Some of the ballsiest moves I saw in Breck actually related to the on-slope sartorials of the park rats. In general, most of the snowboard fashions in the last five years seem to have involved the appropriation of styles that would have once only been seen on the biggest dweebs. Mittens are now de rigeur, whereas for at least two of the last three decades they would have seen you laughed out of town as a gaper.

“In order to get everyone else to think that wearing salopettes is cool, you have to be one smooth motherfucker”

This douchebag chic has now seemingly extended to encompass salopettes worn over the top of coats (like a beginner ski-schooler or fat snow-ploughing Mum), trousers that are rolled up over the top of your boots (like a French ski weekender from Reims), beanies over the top of baseball caps (lost for words here) and those neon headbands that are worn by topless women on 1980s French ski resort postcards.

Whoever initiated these looks must have been really, really ballsy – or an incredibly good shredder – because in order to get everyone else to think that wearing salopettes is cool, you have to be one smooth motherfucker. I can’t imagine anyone looked at my kids or the 70-year-old guy pootling down a green run (both also wearing salopettes), and thought “that is the future of snowboarding fashion”, so hats off to the first guy or gal who rocked them and was also able to do a 900.
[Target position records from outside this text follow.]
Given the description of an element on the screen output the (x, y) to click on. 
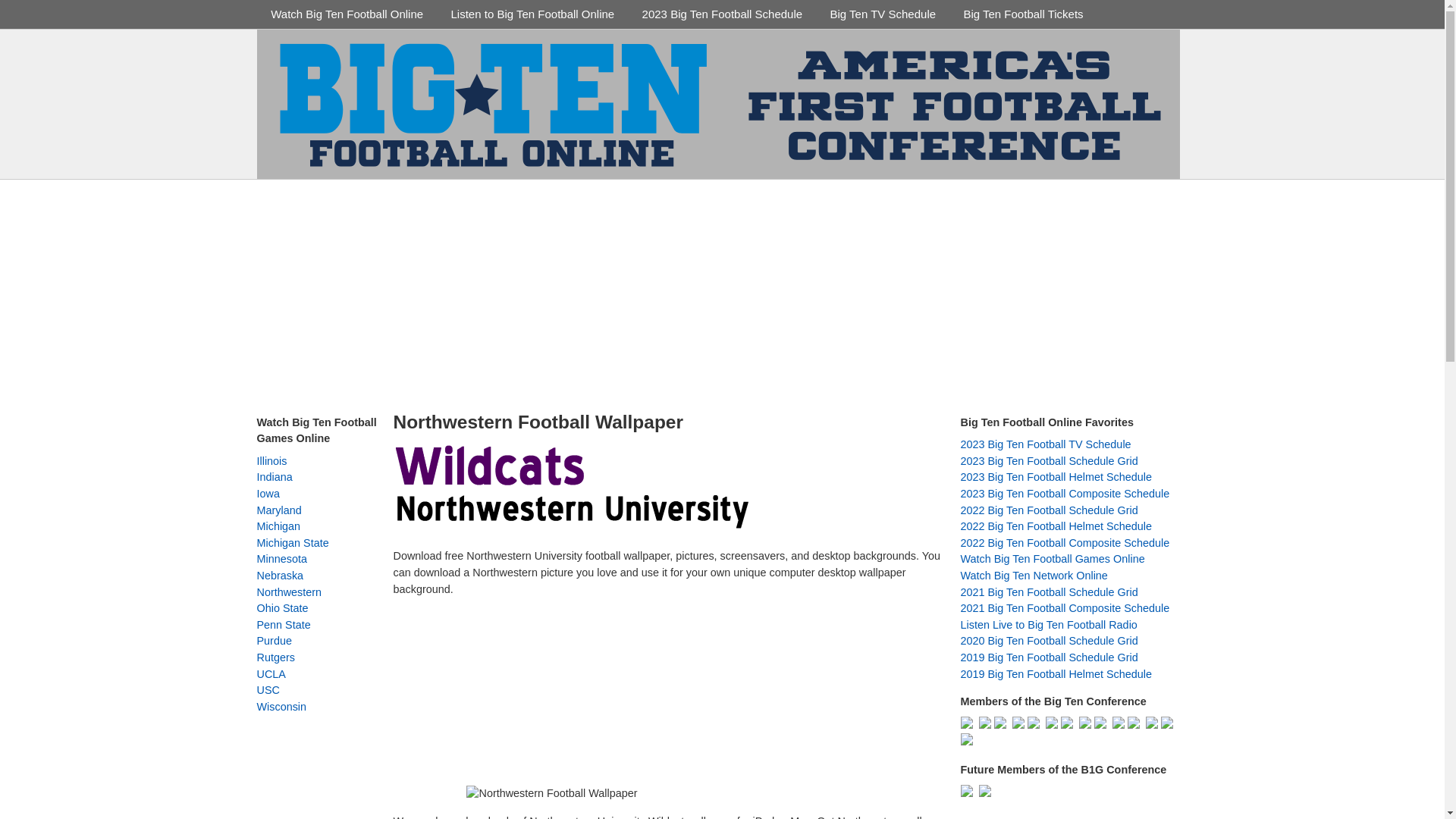
Penn State (283, 624)
2023 Big Ten Football Composite Schedule (1064, 493)
Nebraska (279, 575)
Rutgers (275, 657)
Michigan (277, 526)
Watch Big Ten Football Games Online (1051, 558)
2023 Big Ten Football Helmet Schedule (1055, 476)
2023 Big Ten Football Schedule Grid (1048, 460)
Northwestern Wildcats Football Online (575, 486)
Illinois (271, 460)
Permalink to Northwestern Football Wallpaper (537, 421)
Listen to Big Ten Football Online (531, 14)
Iowa (267, 493)
Big Ten Football Online (371, 196)
Listen Live to Big Ten Football Radio (1048, 624)
Given the description of an element on the screen output the (x, y) to click on. 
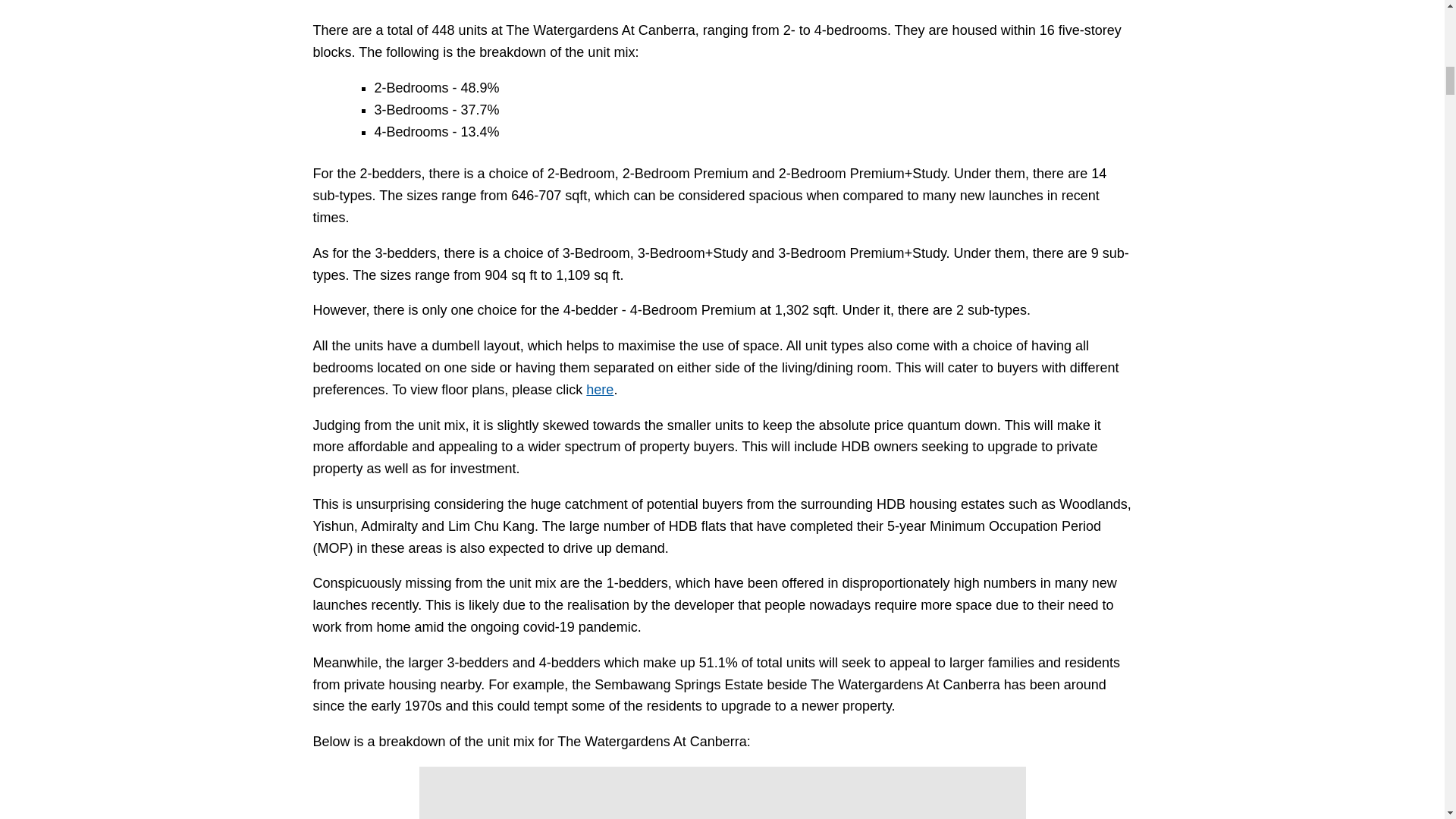
The Watergardens Floor Plans (599, 389)
The Watergardens At Canberra Unit Mix (722, 792)
Given the description of an element on the screen output the (x, y) to click on. 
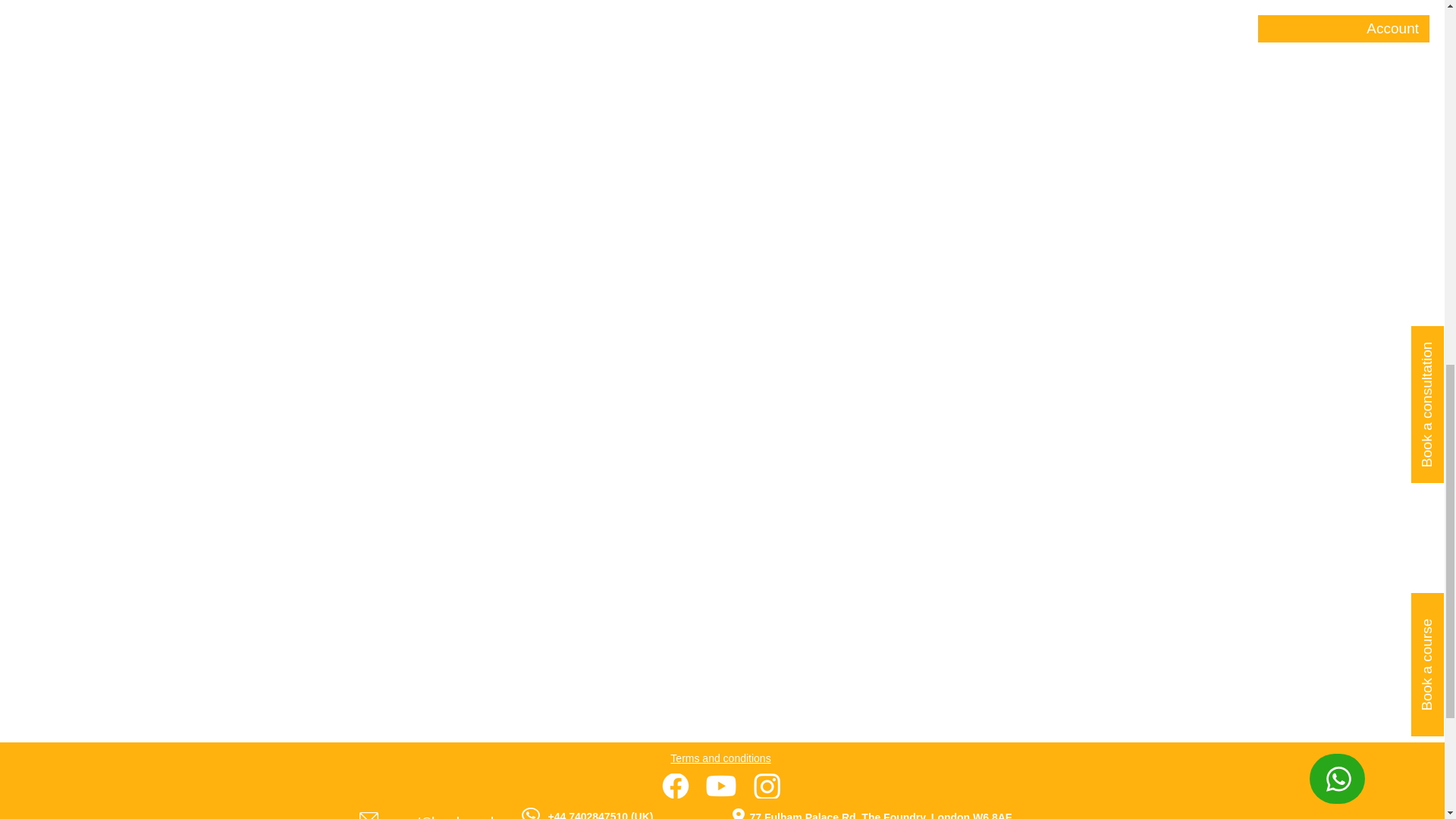
Previous (515, 87)
Terms and conditions (719, 758)
Next (943, 87)
Given the description of an element on the screen output the (x, y) to click on. 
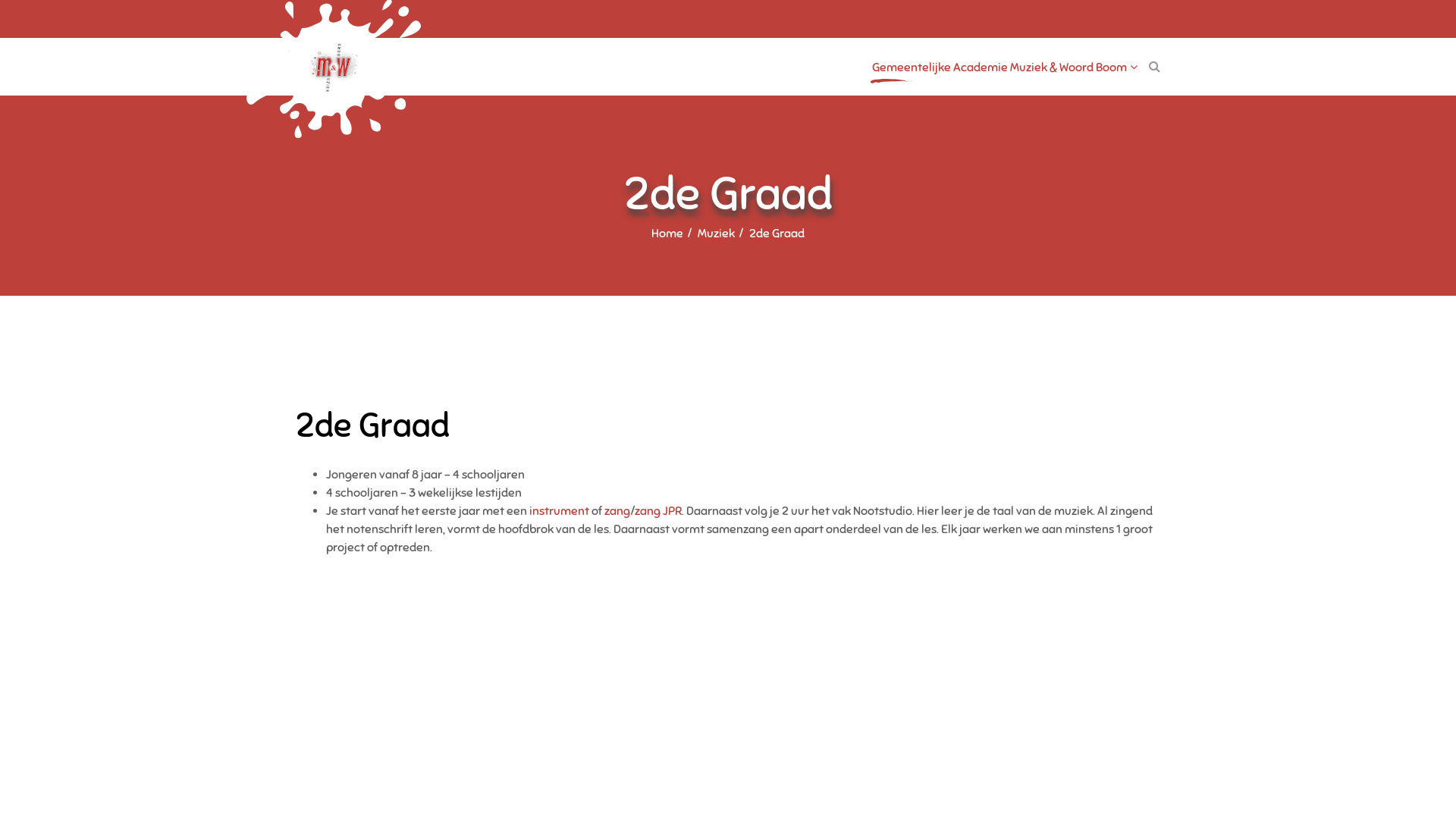
zang Element type: text (617, 510)
Gemeentelijke Academie Muziek & Woord Boom Element type: text (1004, 66)
Home Element type: text (667, 233)
Muziek Element type: text (715, 233)
instrument Element type: text (559, 510)
zang JPR Element type: text (657, 510)
Given the description of an element on the screen output the (x, y) to click on. 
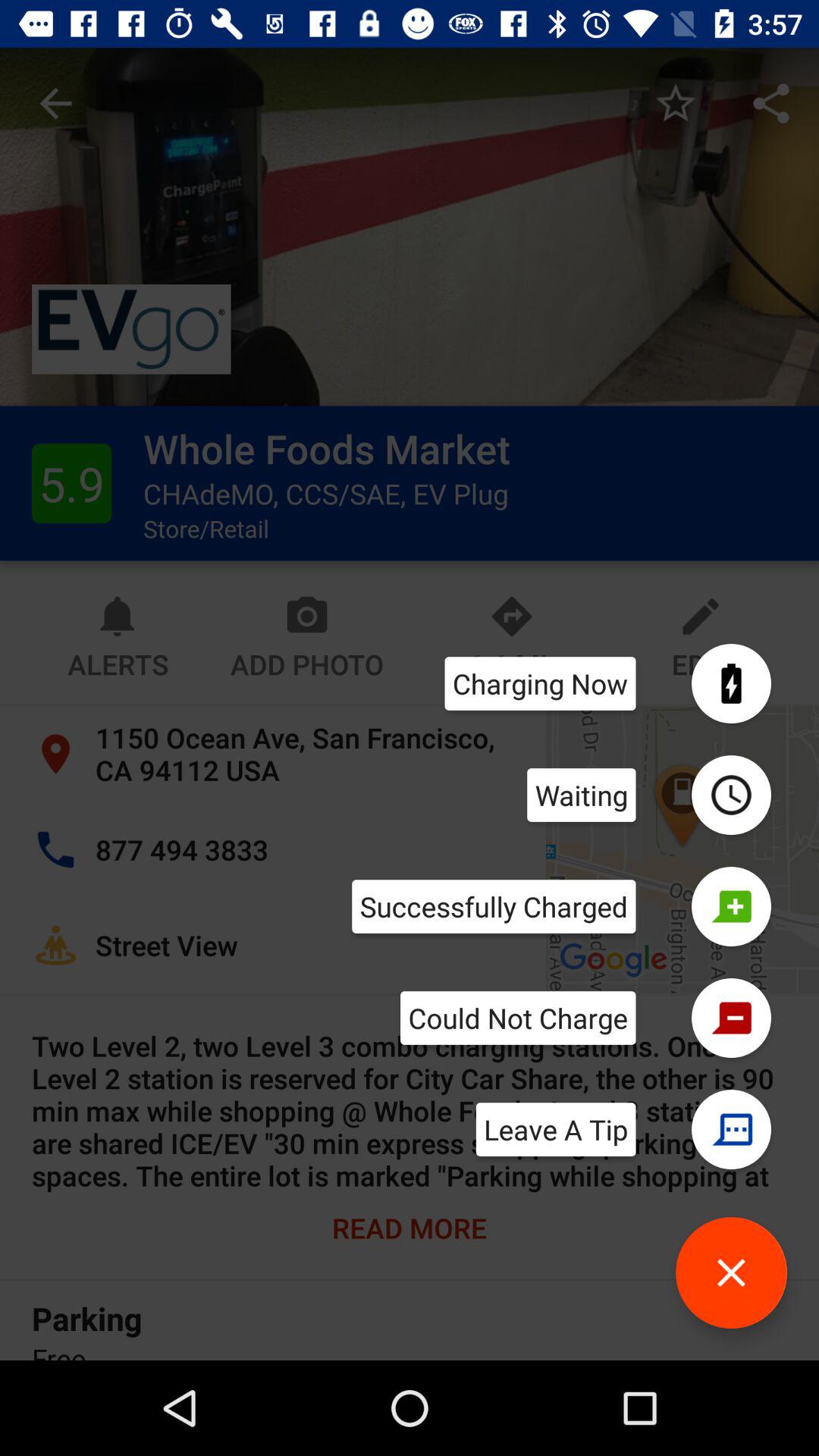
choose the icon below waiting (493, 906)
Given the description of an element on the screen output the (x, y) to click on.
I must therefore congratulate Breck for being on the edge between ridiculous and cool. Thats what keeps snowboarding fun/alive/looking dumb five years later. Long live dumb balls.

Beers (And Other Things That You Have With Beers)

If it weren’t for the fact that the altitude hangover is bad enough, I would have drunk way more in Breck. The local brewery has some fantastic craft ales, which are served liberally in all the bars and restaurants (thankfully, usually accompanied – without any need for awkward ‘soft lad’ requests – by a pint of water).

Again, I am looking at this through 40-year-old lenses, but it is a real joy to be able to sample genuinely tasty beer, rather than just generic European fizzy lager in a ski resort. At the risk of turning this review into a beardy CAMRA missive, I can heartily recommend Breckenridge Brewery’s Nitro Vanilla Porter and their Avalanche Amber Ale. There are myriad other opportunities for melting your head with beers which roll in at 10%+ , but I steered clear of those knowing that it would precipitate a week-long geule de bois, and bring forward my death by about five months.

“I just wish I had been here twenty years ago when I could fight off a hangover in hours rather than millennia, even at 3000m above sea level”

There are heaps of great restaurants that will fill your belly and those of your family – Ollie’s, Fatty’s, Mi Case, Kenosha, Extreme Pizza… just take a stroll down Main Street and follow your nose and you won’t go wrong. I should warn you however that most of the restaurants appear to compete on volume, and having ordered the “Pig Out Combo” at Kenosha, I had the meat sweats when I was barely into the meal. As an upstanding British person, I refused to take a doggy bag and manfully completed the feast, and thus later discovered hitherto unexplored levels of flatulence, feelings of self-loathing and porcine-induced night terrors. If I so much as catch a glance of another rib, brisket or slither of pulled pork I could have a heart attack on the spot.

I didn’t tear into the discotheques, so can’t really comment with any authority on the late-nite emporia, but the Gold Pan bar had some great live music playing most nights and the pool hall on Main Street enabled us to find new ways to compete about things that don’t matter. I just wish I had been here twenty years ago when I could fight off a hangover in hours rather than millennia, even at 3000m above sea level.

So…to cap it all off, Breck is a place of extremes – extreme dehydration, nose bleeds and bogies. Extreme balls to throw down in the park and rock your particular sub-species of douchebag steez. Extreme consumption in the form of mind-crumpling beer and intestine-busting food. I loved it, my wife and kids loved it, and I will most definitely be back – this time with an oxygen canister, my dad’s old salopettes, and a doggy bag.